Touched to the core by the sincerity of his love for Irene, Laura stirred restlessly. “How long was she ill?”
“Two months. She caught a cold. It developed into a secondary infection and before we knew it, she had pneumonia. Two weeks in the hospital on a regimen of strong antibiotics and the doctor was certain she would rally, thus the reason you weren’t notified. But overnight she took a sudden, cruel turn for the worse and left this world quickly with one wish...that you and your family would know how terribly you were all loved.”
Unable to prevent the tears, Laura got up from the couch and walked over to the French doors, too heartbroken to listen to any more tonight. Nic’s words kept running through her mind: That story is so wrong and twisted, it’ll tear my grandfather apart when he hears it.
After listening to Maurice’s outpouring of love, she understood why Nic had asked her not to destroy this man while he was in mourning. This was no act, on Maurice’s part or Nic’s. She doubted she would ever repeat her version to his grandfather. There’d been enoug
h suffering. Laura had lived an abnormal existence for years because of it. The bitterness in her household had tainted her life. She wanted no more of it.
“We’ll get together tomorrow, Gran’père.”
At the sound of Nic’s voice, Laura turned toward them. “Thank you for everything you’ve done, Mr. Valfort.”
“Call me Maurice.”
“All right then. Maurice it is.” Moisture blurred her vision. “Thank you for sending Nic with my grandmother’s body and arranging with the mortuary. In light of the history plaguing our families, it was a wonderful, noble thing to do. I’m indebted to both of you.” Her voice caught.
His features sobered, showing his full years for the moment. “I must confess it was hard letting her body go.” He broke down once more, clearly overcome with grief. “But I can always depend on my grandson to help me.”

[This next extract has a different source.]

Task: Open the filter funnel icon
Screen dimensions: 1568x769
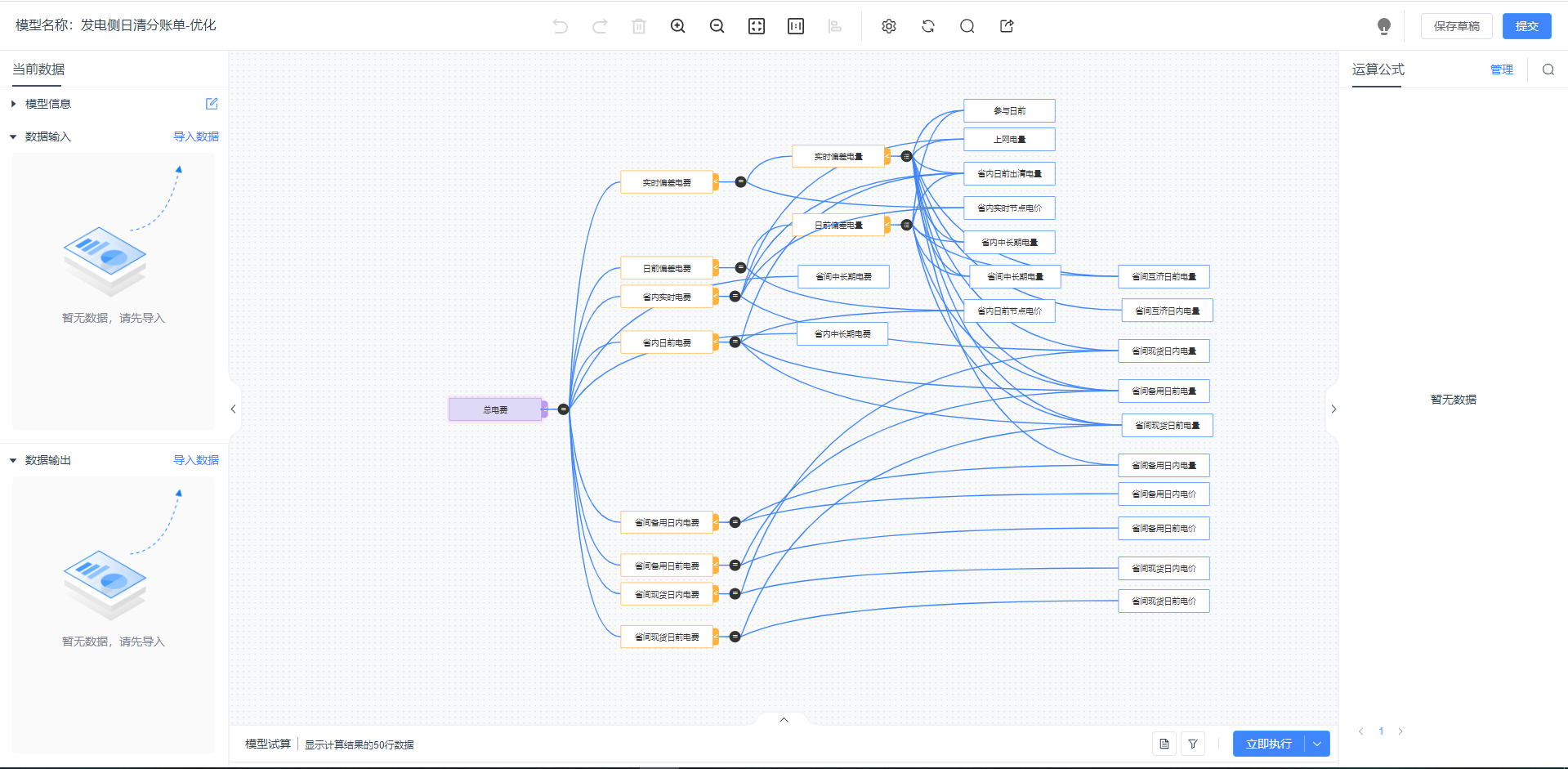Action: point(1193,744)
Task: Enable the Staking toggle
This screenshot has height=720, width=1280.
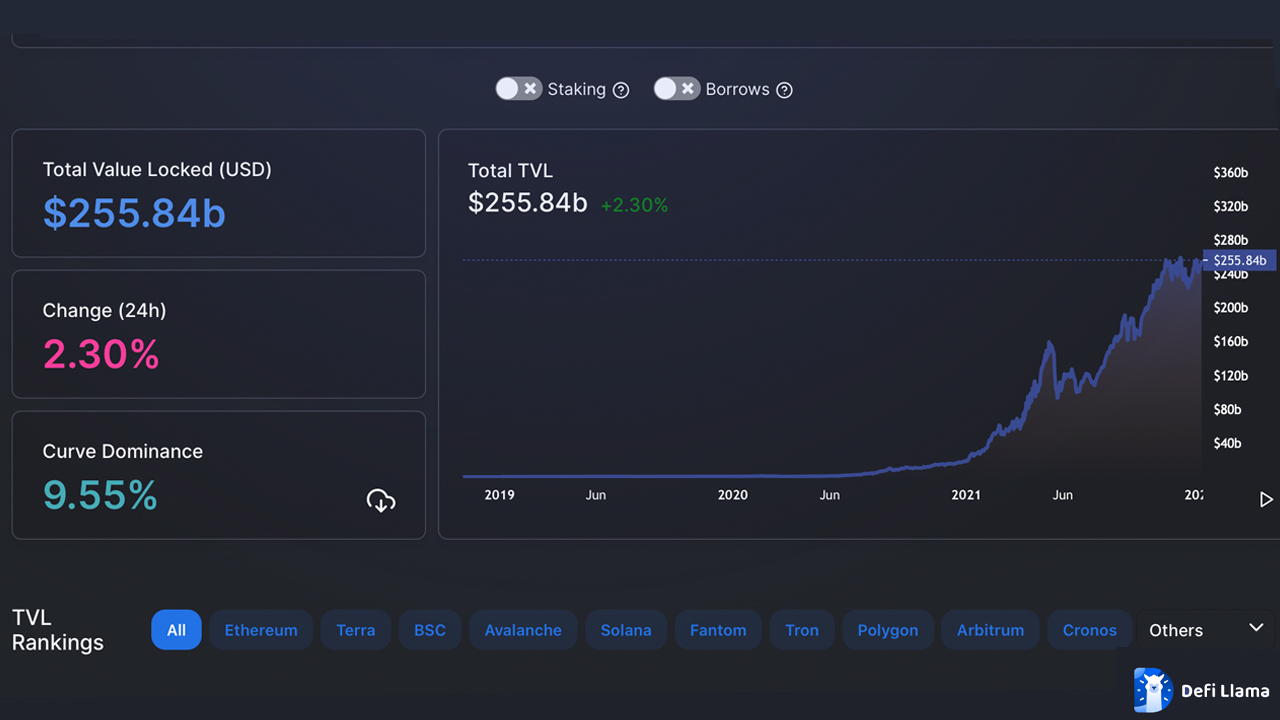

Her throat swelled, making it almost impossible to articulate. “He was very gracious.” In light of the way she’d treated him, Nic was a saint. “Two days ago the family held a graveside service for her. She was buried in the family plot.”
“Just as it should have been.” The tears in his tone tore her apart. “But in return, you’re here. I thank God you came.” His voice shook. “How she prayed for this day.”
Laura felt the same way. “I wanted to meet you,” she assured him in all honesty, but she just hadn’t expected this feeling that he and her grandmother had been wronged in some tragic way. “She had to have loved you beyond anything.”
“Not beyond anything,” he contradicted her. “A day didn’t go by that your name wasn’t mentioned. She longed for her little granddaughter.”
Laura couldn’t take much more. Neither could Maurice, apparently. Nic put a comforting hand on his grandfather’s heaving shoulder. “I’ll walk you out.”
She watched them go, but he didn’t leave her long. When Nic returned, his middle-aged housekeeper was with him.